# Viv Glass Quetion (Arrised or Polished edges)



## norman (May 25, 2008)

Hi All
I am getting some glass cut for my new viv stack, The question i keep getting asked is if i want the glass edges arrised or polished, It seems if i have them polished the price nearly doubles.
Would the glass be OK if i just got them arrised which they said is just the sharp edges sanded down.???
What have you all had whem you have had glass cut???
Cheers


----------



## Xx_JoJo_xX (Feb 18, 2008)

I got glass cut last week for a viv.
Just asked for toughened glass and didnt get asked about the edging? Cost me a tenner for the 2 peices to fit a 30inch viv.. dunno if that's helped at all! 
The glass has done the job tho lol


----------



## norman (May 25, 2008)

Hi jojo
Well im after 10 pieces of glass, i just want normal clear 4mm. Its just everyone has asked about how i want the edge done.
cheers


----------



## pasty (Jan 20, 2008)

Ask them what each method means.... i assume it means the class is rounded off at the edges then polished which may look better...

at the end of the day you can get some clear air hose split it down the middle and use that to prevent snakes rubbing against the edge


----------



## norman (May 25, 2008)

Hi
I was told that Arrised edges just means them using sandpaper to take the sharpness of the sides and polishing means the glass would be rounded on the edges.
cheers


----------



## wozza_t (Jan 4, 2007)

norman said:


> Hi
> I was told that Arrised edges just means them using sandpaper to take the sharpness of the sides and polishing means the glass would be rounded on the edges.
> cheers


 
this is all i had done on all my homemade viv for my beardies, and its not sharp, but then its not that level either, looks good and is safe, thats all i wanted!

• Provided material
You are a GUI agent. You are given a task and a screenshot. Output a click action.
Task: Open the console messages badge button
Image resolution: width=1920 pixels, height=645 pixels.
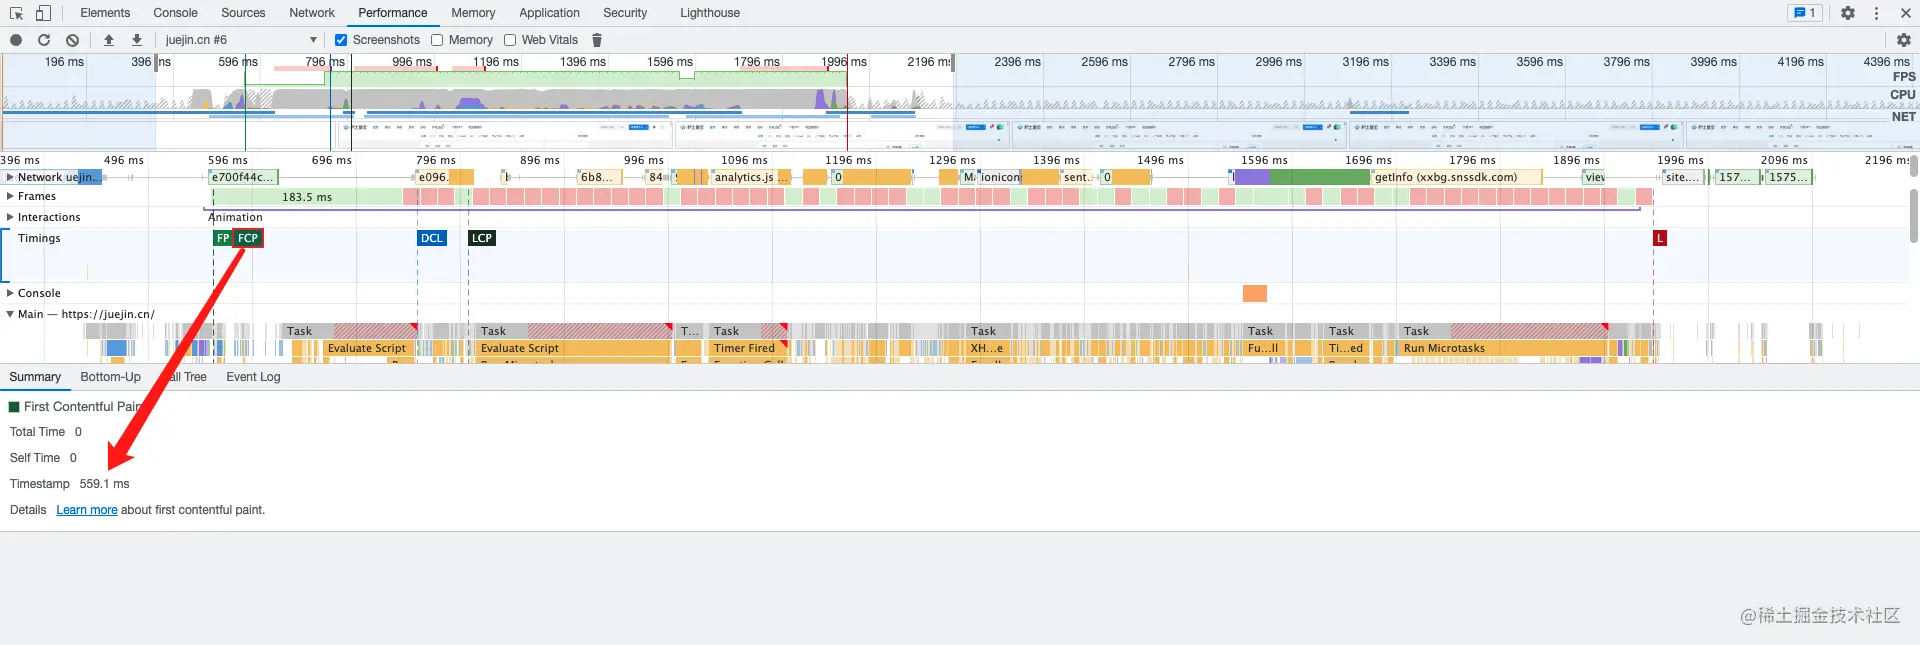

• Directions
1. List the usernames of everyone who posts in the forum thread about arrised or polished glass edges.
2. Write the next part of the forum thread about arrised or polished glass edges, picking up after its final sentence.

• Results of the exercise
1. norman, Xx_JoJo_xX, pasty, wozza_t

2.
----------



## PeckishPython (Mar 8, 2008)

norman said:


> Well im after 10 pieces of glass, i just want normal clear 4mm. Its just everyone has asked about how i want the edge done.
> cheers


Arrised edges are fine to use in plastic runners.


----------



## RasperAndy (Sep 21, 2007)

OK here goes 

polished edges are for viewing, like glass coffee tables, shower bathscreens, room dividers, or glass stairs, glass shelves, it makes the glass edges look really nice and more appealing to the eye, 










while arrissing the edges is removing the sharp edge like sanding it down, this makes it smooth to touch, and easy to handle, 

now if your building a viv, the glass will go inside the runners and you wont see the edges so you Will be wasting your time and money getting polished edges for something you wont ever see, go for arrissed, and they will slide great along the runners.

Andy


----------



## R.E.C.S (May 13, 2009)

arrised edges are perfectly fine, all my vivs glass is arrised unless the customer requests otherwise


----------



## norman (May 25, 2008)

Cheers Everyone!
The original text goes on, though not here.